▸ SET TASK 1
Update the records between the lines holding "This screenshot has width=708, height=414." and "coord(441,441)", inclusive, replacing "Subscribers" with "Followers" and leaving everything else unchanged. Return only those lines.

▸ EXCERPT PROVIDED

>> Begin

Does look that way. Might make sense to start a separate thread (or include in the other hover.com thread) rather than hijack this one. But I don't know as there's much for people here to do; it looks to be a bug on the DNS provider's side that people have just been managing to get away with for some time. It could be worth trying some other CAs, or other DNS resolving software, to see if they report an error differently, but I think that Let's Encrypt is compelled to follow the DNS standards. (I don't know as I'd go so far as to call the previously-issued certificates validated against bad DNS servers as being misissued, but I think there's an argument to be made for it. And it's probably a hard argument to convince Let's Encrypt to roll back, though I don't know what process they use to determine which DNS server software they need to be using.)

4 Likes

Indeed, changing our DNS server to align with the RFC 2308 behavior fixed the issue for us.

>> End

[Item coordinate data]

>> Begin

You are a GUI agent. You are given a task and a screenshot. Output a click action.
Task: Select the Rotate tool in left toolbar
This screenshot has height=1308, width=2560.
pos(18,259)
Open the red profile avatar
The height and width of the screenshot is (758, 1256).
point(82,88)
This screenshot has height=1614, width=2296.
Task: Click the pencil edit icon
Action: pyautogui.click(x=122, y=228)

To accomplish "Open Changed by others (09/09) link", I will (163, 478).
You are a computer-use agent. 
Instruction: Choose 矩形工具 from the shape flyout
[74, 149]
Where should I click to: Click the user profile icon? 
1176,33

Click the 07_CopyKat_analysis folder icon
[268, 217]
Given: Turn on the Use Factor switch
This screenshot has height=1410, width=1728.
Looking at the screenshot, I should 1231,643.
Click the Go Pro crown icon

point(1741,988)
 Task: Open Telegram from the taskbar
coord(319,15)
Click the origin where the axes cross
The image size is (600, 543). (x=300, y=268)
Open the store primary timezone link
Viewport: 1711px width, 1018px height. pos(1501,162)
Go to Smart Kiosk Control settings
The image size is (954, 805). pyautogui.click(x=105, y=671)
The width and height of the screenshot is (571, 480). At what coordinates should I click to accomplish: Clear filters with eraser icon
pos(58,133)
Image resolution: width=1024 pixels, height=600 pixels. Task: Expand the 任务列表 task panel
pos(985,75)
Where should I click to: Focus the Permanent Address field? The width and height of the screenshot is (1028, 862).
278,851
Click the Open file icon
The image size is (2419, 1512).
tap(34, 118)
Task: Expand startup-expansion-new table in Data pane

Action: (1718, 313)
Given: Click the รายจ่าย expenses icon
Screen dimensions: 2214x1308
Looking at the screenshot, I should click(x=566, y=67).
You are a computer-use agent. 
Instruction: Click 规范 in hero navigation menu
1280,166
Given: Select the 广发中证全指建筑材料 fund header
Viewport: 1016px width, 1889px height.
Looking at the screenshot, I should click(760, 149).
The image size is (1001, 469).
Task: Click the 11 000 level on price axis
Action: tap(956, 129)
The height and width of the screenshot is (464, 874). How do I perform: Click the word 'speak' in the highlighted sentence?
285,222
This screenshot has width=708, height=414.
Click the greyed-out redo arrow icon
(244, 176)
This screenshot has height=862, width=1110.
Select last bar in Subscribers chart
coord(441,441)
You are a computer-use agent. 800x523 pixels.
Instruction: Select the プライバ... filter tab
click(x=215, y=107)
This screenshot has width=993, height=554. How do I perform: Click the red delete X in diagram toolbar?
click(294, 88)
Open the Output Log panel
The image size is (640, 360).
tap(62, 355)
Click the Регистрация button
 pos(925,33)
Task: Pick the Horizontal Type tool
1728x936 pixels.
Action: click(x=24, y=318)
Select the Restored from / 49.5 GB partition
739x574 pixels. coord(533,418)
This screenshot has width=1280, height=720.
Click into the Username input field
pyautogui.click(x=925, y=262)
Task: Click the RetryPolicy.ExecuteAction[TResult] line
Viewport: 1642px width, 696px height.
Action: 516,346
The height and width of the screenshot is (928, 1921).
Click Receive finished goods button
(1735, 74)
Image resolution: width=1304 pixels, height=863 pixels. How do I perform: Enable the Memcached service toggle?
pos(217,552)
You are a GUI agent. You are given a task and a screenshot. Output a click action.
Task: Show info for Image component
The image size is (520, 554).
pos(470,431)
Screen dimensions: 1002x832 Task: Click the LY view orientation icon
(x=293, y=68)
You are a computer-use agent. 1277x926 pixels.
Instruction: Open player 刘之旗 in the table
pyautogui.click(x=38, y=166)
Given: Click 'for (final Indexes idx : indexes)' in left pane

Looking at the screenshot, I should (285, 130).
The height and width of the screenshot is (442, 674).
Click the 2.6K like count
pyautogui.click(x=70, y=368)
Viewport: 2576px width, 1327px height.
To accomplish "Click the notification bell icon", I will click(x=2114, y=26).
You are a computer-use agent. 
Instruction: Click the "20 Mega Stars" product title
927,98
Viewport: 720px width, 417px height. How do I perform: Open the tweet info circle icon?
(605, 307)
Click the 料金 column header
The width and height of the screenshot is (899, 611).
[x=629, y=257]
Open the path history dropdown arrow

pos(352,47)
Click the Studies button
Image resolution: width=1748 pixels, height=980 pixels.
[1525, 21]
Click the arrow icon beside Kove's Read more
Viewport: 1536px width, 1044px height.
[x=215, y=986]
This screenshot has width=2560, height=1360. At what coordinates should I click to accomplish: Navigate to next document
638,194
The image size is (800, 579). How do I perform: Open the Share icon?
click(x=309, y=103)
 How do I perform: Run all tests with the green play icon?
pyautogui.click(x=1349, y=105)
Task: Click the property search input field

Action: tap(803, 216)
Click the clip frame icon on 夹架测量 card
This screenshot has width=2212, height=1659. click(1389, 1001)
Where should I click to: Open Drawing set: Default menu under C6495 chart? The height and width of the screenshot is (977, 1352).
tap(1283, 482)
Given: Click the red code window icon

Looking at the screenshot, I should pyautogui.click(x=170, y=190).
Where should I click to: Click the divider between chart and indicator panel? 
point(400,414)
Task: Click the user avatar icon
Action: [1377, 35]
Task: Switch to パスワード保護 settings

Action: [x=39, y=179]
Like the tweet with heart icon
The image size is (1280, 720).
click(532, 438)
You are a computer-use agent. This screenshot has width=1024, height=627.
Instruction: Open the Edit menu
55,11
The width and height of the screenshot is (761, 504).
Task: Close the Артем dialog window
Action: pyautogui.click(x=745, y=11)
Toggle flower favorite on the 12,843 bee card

>> End

▸ SET TASK 2
Answer these questions from the DNS forum thread:
(a) Which RFC did the DNS server's behavior need to align with to fix the issue?
(b) How many likes does the first post show?
(c) Besides a separate thread, which other thread does the first post suggest for raising the issue?

▸ SOLUTION 1
This screenshot has width=708, height=414.
Click the greyed-out redo arrow icon
(244, 176)
This screenshot has height=862, width=1110.
Select last bar in Followers chart
coord(441,441)

▸ SOLUTION 2
(a) RFC 2308
(b) 4
(c) The other hover.com thread